A new poll from the Pew Research Center shows a decline in the number of Americans who identify themselves as Christians.
The survey showed the percentage of Americans who identify as Christians fell almost 8 percent, from 78.4% to 70.6%.
The survey showed that the decrease is because of millennials leaving the church. Since 2007, the number of millennials who say they are unaffiliated with any faith has increased 10 percentage points. More than one-third of millennials say that they have no faith.
However, the number of those who say they have no faith does not mean there has been an increase in atheism; the poll showed only a ride from 1.5% to 3%. A Pew researcher noted that many who said they have no faith were just choosing to not identify as religious.

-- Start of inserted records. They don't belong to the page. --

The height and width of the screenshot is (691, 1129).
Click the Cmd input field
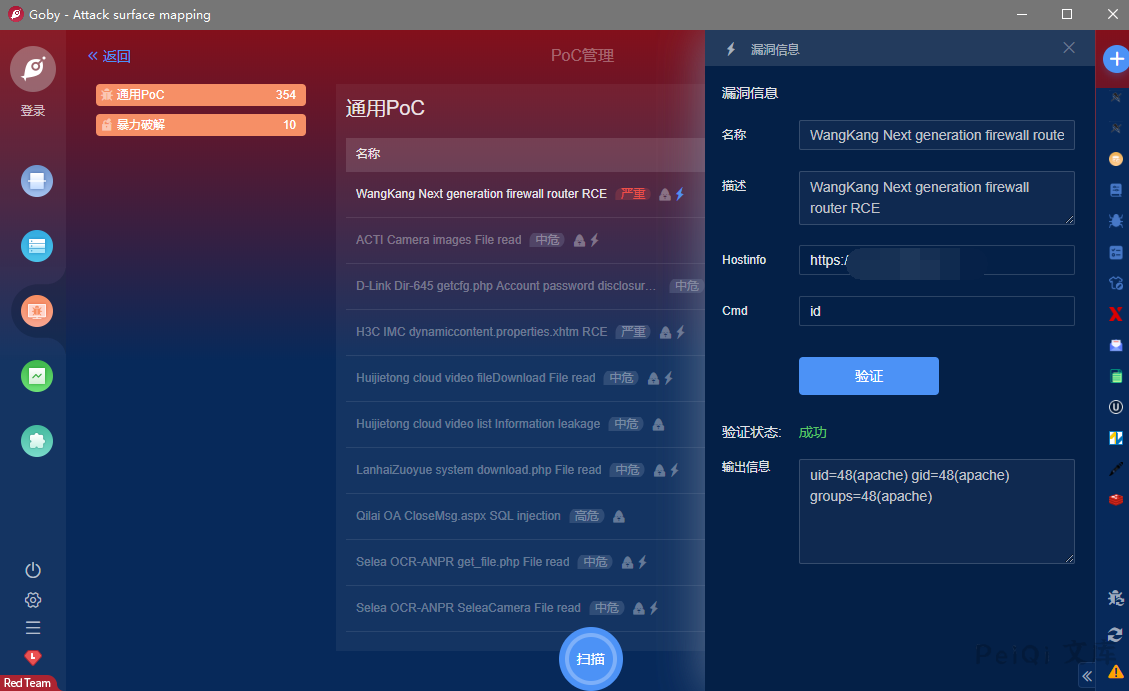[936, 311]
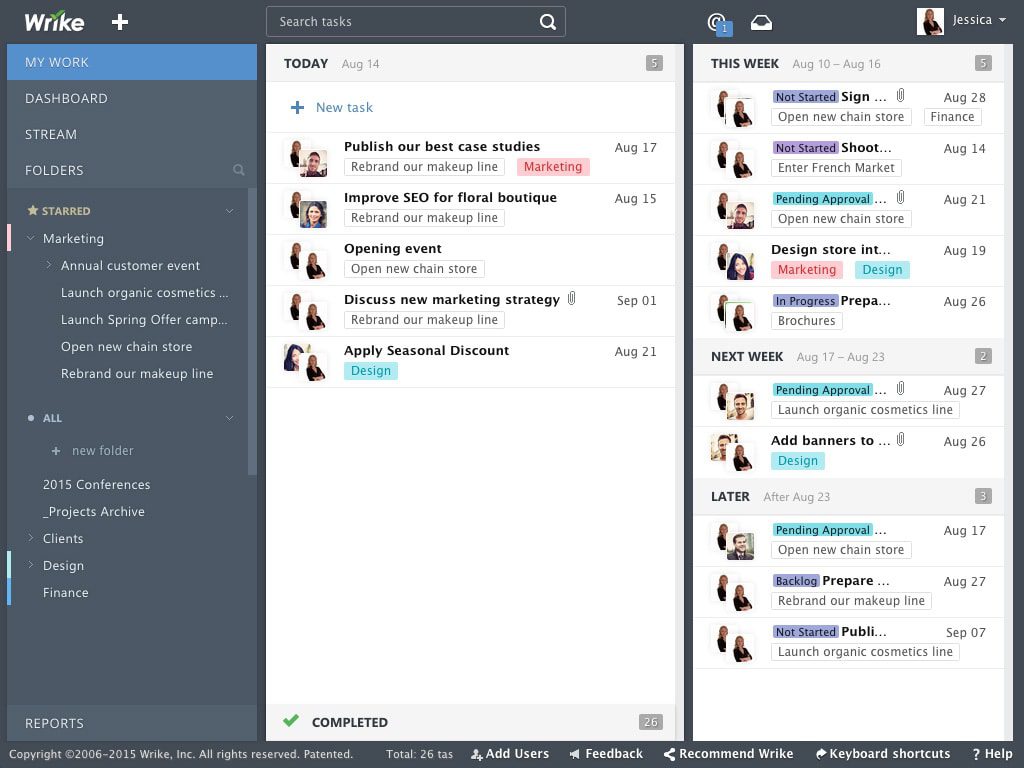Viewport: 1024px width, 768px height.
Task: Open the @ mentions icon with badge
Action: [716, 22]
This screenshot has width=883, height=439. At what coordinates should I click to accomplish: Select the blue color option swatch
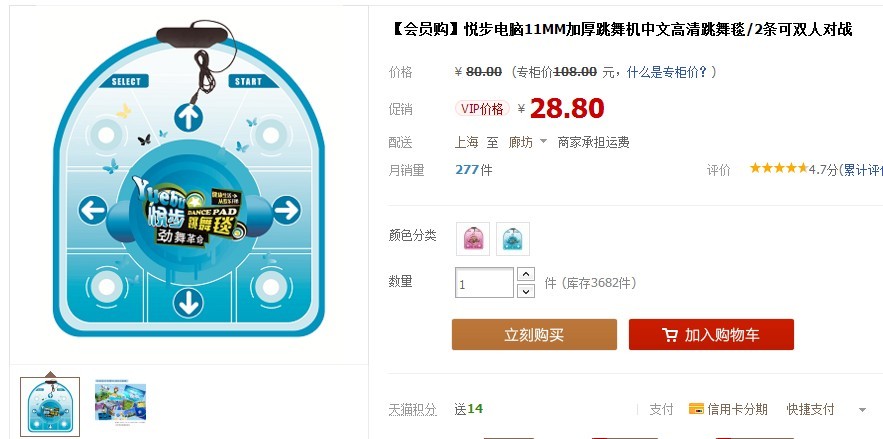512,239
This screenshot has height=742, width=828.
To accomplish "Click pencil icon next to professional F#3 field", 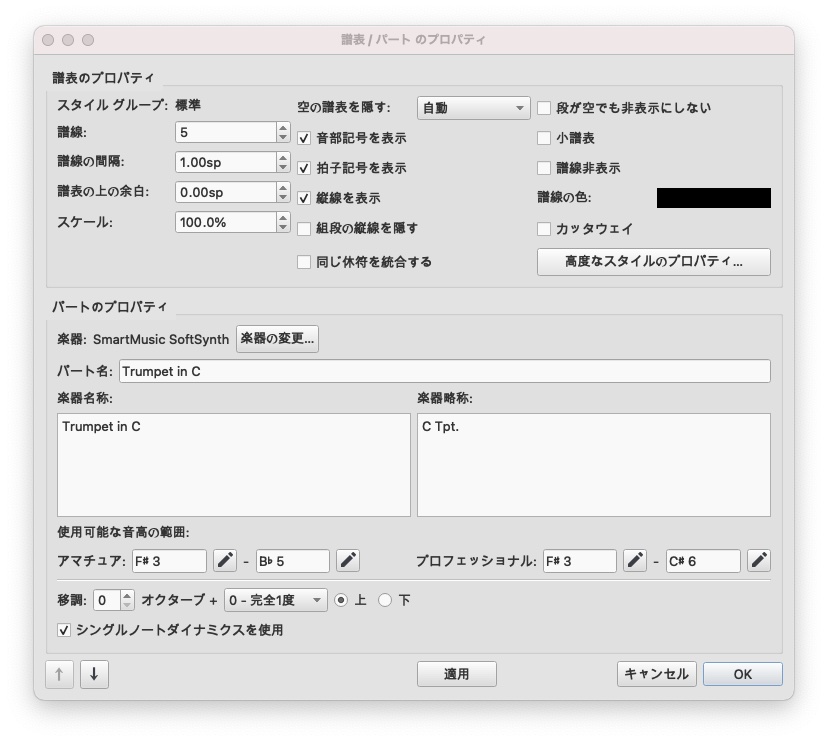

“It’s not as if young people today are being raised in a way completely different from Christianity,” said Greg Smith, Pew’s associate director of religion research and the lead researcher on the new study. “But as adults they are simply dropping that part of their identity.”
Gregory Jones, senior strategist for leadership education at Duke University, cited a different survey that showed 70% of youth pastors have no theological education and said perhaps the problem is that students are not being engaged intellectually by leaders on issues that matter to them. Jones said it leaves the youth bored with church.
“If it is the case that millennials are less ‘atheists’ than they are ‘bored,’ then serious engagements with Christian social innovation, and with deep intellectual reflection (and these two things are connected), would offer promising signs of hope,” Jones said.